Set down, character for character, everything in the records below from the line holding "Instruction: Select MBA" down to the line holding "Task: Click the undo arrow in WinBox toolbar", and no other line.

__________________________________________________

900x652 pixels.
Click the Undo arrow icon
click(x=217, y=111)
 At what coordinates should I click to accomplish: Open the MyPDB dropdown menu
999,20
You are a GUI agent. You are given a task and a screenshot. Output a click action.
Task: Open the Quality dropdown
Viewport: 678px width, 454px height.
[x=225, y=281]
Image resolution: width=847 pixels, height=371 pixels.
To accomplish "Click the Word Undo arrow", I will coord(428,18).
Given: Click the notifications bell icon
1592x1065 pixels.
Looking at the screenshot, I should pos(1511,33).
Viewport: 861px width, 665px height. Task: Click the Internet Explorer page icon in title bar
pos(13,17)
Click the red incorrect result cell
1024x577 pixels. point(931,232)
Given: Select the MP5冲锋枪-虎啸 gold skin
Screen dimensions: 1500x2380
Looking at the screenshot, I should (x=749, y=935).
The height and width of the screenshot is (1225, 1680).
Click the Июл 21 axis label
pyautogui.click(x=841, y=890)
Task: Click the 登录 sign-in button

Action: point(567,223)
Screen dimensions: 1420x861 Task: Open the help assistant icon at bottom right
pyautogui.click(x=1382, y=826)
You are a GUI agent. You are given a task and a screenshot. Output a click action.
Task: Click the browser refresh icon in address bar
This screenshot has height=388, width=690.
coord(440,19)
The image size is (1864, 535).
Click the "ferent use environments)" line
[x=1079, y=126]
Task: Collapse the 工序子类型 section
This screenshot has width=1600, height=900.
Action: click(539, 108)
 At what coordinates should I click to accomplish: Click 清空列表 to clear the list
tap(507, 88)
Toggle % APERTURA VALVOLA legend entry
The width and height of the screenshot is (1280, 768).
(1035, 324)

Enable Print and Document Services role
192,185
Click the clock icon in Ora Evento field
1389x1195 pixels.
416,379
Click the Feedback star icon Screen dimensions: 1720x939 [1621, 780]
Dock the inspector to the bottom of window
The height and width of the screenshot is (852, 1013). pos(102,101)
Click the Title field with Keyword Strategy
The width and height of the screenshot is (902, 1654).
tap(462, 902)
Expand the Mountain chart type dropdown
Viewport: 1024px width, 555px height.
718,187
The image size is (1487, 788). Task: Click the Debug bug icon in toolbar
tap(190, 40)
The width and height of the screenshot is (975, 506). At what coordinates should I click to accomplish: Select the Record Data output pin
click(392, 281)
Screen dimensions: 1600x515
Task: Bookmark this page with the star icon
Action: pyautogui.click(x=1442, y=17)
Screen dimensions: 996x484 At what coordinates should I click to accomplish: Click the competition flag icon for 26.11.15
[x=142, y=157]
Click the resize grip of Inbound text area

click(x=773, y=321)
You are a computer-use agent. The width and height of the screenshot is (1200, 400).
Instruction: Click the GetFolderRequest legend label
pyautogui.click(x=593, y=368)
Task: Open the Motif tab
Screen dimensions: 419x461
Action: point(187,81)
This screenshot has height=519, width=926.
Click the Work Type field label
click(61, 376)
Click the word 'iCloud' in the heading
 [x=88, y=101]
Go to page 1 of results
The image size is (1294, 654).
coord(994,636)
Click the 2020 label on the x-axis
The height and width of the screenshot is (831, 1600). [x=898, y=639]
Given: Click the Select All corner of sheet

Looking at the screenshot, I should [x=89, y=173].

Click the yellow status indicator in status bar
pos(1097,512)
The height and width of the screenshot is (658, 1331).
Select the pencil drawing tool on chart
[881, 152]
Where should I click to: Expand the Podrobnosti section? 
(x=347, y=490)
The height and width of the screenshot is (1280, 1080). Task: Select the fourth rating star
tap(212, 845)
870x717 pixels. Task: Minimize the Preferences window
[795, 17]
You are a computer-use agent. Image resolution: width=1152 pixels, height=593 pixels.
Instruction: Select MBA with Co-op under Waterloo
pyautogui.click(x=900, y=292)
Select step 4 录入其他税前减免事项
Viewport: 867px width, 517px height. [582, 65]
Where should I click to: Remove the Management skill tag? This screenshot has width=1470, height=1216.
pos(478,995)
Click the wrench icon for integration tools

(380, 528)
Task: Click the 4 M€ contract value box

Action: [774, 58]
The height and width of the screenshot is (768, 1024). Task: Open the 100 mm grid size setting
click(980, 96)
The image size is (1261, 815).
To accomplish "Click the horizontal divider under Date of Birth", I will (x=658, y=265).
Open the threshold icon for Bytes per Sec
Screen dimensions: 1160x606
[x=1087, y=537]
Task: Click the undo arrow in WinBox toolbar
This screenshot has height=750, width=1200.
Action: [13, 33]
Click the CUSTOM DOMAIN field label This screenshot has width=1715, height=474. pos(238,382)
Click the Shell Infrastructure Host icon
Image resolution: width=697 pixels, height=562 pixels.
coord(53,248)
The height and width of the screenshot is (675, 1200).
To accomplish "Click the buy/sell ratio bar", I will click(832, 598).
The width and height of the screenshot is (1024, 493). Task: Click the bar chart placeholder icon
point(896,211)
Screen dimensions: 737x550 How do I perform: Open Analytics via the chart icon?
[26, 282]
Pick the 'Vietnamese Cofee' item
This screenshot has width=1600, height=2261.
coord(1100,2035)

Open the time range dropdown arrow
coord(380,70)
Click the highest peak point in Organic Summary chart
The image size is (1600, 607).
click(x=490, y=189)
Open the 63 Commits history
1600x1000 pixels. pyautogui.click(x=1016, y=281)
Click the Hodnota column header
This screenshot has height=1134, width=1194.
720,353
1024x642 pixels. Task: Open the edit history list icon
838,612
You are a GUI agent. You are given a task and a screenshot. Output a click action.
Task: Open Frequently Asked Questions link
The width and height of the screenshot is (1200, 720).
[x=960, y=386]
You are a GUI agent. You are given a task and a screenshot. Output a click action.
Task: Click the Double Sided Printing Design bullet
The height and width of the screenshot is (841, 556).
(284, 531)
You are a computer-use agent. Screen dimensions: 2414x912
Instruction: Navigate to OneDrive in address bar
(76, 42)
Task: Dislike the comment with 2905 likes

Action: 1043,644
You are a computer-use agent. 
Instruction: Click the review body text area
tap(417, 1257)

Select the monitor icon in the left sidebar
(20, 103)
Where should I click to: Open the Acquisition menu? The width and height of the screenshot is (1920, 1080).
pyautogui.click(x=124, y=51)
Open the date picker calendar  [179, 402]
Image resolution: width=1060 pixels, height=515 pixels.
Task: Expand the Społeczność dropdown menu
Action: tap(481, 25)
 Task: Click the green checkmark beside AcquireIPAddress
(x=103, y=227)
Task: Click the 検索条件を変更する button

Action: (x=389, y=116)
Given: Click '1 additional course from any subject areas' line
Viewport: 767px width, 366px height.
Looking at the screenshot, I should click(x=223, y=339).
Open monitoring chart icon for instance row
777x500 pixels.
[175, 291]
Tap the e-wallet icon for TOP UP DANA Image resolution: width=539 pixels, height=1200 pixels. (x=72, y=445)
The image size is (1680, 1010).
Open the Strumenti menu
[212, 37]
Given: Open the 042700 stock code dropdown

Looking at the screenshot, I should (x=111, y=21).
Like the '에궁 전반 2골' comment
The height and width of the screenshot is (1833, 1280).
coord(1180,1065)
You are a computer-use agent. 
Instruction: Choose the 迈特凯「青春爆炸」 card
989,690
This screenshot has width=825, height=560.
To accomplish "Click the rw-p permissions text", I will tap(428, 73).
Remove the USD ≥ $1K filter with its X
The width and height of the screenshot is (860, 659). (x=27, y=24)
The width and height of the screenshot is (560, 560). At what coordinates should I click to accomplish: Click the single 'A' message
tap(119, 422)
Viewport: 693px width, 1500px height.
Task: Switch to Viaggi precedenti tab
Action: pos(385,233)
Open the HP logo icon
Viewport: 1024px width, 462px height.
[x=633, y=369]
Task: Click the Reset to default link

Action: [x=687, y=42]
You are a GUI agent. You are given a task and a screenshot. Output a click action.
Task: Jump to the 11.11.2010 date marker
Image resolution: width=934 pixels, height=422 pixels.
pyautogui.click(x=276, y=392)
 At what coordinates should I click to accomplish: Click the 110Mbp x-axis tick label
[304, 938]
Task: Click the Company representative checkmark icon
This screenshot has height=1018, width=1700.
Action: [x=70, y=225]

__________________________________________________

> [Written solution]:
Instruction: Select MBA with Co-op under Waterloo
pyautogui.click(x=900, y=292)
Select step 4 录入其他税前减免事项
Viewport: 867px width, 517px height. [582, 65]
Where should I click to: Remove the Management skill tag? This screenshot has width=1470, height=1216.
pos(478,995)
Click the wrench icon for integration tools

(380, 528)
Task: Click the 4 M€ contract value box

Action: [774, 58]
The height and width of the screenshot is (768, 1024). Task: Open the 100 mm grid size setting
click(980, 96)
The image size is (1261, 815).
To accomplish "Click the horizontal divider under Date of Birth", I will (x=658, y=265).
Open the threshold icon for Bytes per Sec
Screen dimensions: 1160x606
[x=1087, y=537]
Task: Click the undo arrow in WinBox toolbar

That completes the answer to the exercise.